Bounds/constraints on leverage in linear regression

In the previous post, we introduced the notion of leverage in linear regression. If we have a response vector y \in \mathbb{R}^n and design matrix X \in \mathbb{R}^{n \times p}, the hat matrix is defined as H = X(X^TX)^{-1}X^T, and the leverage of data point i is the ith diagonal entry of H, which we denote by H_{ii}. It is so called because it is a measure of the influence that y_i has on its own prediction \hat{y}_i: \text{Cov}(\hat{y}_i, y_i) = \sigma^2 H_{ii}. The higher the leverage, the more influence y_i has on its own prediction.

It turns out that leverage must satisfy the following bounds:

0 \leq H_{ii} \leq 1 for all i = 1, \dots, n.

This is easy to prove using the following 2 facts:

  1. Note that H^2 =X(X^TX)^{-1}X^TX(X^TX)^{-1}X^T =X(X^TX)^{-1}X^T = H, i.e.

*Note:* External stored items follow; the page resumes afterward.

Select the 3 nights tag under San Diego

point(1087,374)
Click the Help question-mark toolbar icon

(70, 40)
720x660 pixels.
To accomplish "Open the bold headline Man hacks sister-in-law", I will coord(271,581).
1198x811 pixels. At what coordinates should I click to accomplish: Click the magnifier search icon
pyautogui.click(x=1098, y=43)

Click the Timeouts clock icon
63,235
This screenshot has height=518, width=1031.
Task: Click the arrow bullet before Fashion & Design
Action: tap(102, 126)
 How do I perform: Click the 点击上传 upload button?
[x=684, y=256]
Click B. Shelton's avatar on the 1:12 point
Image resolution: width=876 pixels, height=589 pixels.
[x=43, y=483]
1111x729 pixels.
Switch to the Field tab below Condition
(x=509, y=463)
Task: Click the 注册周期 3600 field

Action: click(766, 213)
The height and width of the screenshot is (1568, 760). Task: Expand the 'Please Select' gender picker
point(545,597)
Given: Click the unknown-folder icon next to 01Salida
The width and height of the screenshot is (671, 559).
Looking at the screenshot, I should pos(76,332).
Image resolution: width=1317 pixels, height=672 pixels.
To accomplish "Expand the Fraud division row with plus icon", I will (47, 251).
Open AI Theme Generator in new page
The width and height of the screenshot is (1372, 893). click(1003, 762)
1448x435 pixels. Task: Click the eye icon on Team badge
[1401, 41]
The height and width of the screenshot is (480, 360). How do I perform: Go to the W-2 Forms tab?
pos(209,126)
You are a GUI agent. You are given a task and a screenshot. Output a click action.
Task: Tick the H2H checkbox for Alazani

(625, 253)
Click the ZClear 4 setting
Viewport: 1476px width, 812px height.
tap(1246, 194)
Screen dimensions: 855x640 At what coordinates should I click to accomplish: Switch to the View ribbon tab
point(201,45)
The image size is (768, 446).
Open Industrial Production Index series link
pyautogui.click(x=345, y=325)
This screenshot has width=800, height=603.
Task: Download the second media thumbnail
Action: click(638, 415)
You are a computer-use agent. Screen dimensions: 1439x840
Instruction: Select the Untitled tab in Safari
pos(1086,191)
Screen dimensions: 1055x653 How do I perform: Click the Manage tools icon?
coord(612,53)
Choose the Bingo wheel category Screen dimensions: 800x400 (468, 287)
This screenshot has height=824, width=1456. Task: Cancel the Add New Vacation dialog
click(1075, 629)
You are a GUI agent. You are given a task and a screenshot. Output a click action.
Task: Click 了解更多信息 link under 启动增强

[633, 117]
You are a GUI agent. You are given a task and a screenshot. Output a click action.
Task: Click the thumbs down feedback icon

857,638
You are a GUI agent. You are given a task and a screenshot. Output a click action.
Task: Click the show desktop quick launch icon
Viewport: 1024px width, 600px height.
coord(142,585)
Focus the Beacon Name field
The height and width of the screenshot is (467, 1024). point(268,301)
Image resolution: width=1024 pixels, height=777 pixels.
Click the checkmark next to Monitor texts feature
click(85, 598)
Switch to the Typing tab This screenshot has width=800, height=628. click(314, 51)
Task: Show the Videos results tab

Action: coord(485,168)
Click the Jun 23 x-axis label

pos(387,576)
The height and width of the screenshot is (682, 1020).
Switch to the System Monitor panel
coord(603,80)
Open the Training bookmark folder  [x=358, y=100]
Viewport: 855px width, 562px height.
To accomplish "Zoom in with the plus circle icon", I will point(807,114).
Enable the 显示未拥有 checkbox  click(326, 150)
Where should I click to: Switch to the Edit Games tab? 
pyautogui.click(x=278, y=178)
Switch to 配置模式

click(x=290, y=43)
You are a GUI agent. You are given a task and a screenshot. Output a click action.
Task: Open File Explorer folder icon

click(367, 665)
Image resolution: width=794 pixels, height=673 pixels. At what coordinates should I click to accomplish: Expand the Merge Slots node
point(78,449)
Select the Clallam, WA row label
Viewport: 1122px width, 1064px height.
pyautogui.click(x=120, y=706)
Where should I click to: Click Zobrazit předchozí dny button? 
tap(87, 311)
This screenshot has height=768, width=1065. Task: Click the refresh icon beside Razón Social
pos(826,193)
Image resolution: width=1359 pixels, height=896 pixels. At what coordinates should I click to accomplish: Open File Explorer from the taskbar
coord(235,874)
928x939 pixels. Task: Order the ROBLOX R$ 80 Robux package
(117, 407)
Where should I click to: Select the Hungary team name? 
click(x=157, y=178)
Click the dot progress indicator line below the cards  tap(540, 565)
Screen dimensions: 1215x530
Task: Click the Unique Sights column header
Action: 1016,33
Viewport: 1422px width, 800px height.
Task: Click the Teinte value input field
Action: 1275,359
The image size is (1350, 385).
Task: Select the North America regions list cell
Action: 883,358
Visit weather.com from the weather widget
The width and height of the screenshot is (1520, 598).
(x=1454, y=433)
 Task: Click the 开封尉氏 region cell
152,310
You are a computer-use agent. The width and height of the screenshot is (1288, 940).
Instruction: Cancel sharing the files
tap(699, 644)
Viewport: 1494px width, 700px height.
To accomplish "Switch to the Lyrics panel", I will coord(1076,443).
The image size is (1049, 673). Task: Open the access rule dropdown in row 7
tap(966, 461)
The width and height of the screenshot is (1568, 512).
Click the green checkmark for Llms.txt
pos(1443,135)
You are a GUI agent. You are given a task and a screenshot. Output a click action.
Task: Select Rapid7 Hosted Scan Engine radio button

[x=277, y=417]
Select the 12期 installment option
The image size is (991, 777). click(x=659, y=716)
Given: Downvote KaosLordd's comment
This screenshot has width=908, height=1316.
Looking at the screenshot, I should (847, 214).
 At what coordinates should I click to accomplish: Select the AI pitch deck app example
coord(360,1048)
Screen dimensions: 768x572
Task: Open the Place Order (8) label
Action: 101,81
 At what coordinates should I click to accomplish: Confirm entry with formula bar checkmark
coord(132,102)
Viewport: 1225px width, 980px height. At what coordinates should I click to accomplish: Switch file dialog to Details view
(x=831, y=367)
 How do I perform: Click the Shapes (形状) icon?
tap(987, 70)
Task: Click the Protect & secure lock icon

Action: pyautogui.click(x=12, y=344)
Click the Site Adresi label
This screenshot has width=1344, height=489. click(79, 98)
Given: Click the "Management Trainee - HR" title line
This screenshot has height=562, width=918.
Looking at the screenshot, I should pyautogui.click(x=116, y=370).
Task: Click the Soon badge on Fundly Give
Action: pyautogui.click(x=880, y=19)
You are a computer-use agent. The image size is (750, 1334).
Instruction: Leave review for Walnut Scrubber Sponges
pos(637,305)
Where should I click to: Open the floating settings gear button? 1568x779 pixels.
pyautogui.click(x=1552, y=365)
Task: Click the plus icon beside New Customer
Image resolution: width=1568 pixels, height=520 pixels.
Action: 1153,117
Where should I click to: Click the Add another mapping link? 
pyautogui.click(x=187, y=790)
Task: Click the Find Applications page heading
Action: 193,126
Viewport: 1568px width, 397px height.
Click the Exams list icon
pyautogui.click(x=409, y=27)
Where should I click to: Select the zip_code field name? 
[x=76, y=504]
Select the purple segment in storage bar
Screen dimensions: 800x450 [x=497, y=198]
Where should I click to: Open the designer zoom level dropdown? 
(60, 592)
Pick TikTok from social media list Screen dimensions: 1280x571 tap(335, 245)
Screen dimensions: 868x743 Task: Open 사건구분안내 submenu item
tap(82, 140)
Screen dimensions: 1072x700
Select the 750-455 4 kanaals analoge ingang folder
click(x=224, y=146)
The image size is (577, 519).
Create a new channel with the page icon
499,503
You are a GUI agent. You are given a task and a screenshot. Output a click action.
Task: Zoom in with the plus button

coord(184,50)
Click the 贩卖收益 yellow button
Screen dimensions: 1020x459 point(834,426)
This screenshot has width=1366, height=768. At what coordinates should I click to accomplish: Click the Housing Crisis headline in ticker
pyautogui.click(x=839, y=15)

H is idempotent.
  2. Note that H^T = H, i.e. H is symmetric.

Since H_{ii} = (H^2)_{ii}, using the symmetry of H it follows that

H_{ii} = H_{ii}^2 + \displaystyle\sum_{j \neq i} H_{ij}^2.

  • Since the RHS is a sum of square numbers, H_{ii} \geq 0.
  • Since the second term on the RHS is a sum of square numbers, H_{ii} \geq H_{ii}^2, and since H_{ii} \geq 0, we have 1 \geq H_{ii}.

There is also a constraint on the sum of leverages which is easy to derive. By the cyclic property of the trace operator,

\begin{aligned} \sum_{i=1}^n H_{ii} &= \text{tr}(H) = \text{tr} [X(X^TX)^{-1}X^T] \\  &= \text{tr}[X^T X (X^T X)^{-1}] \\ &= \text{tr}(I_p) = p. \end{aligned}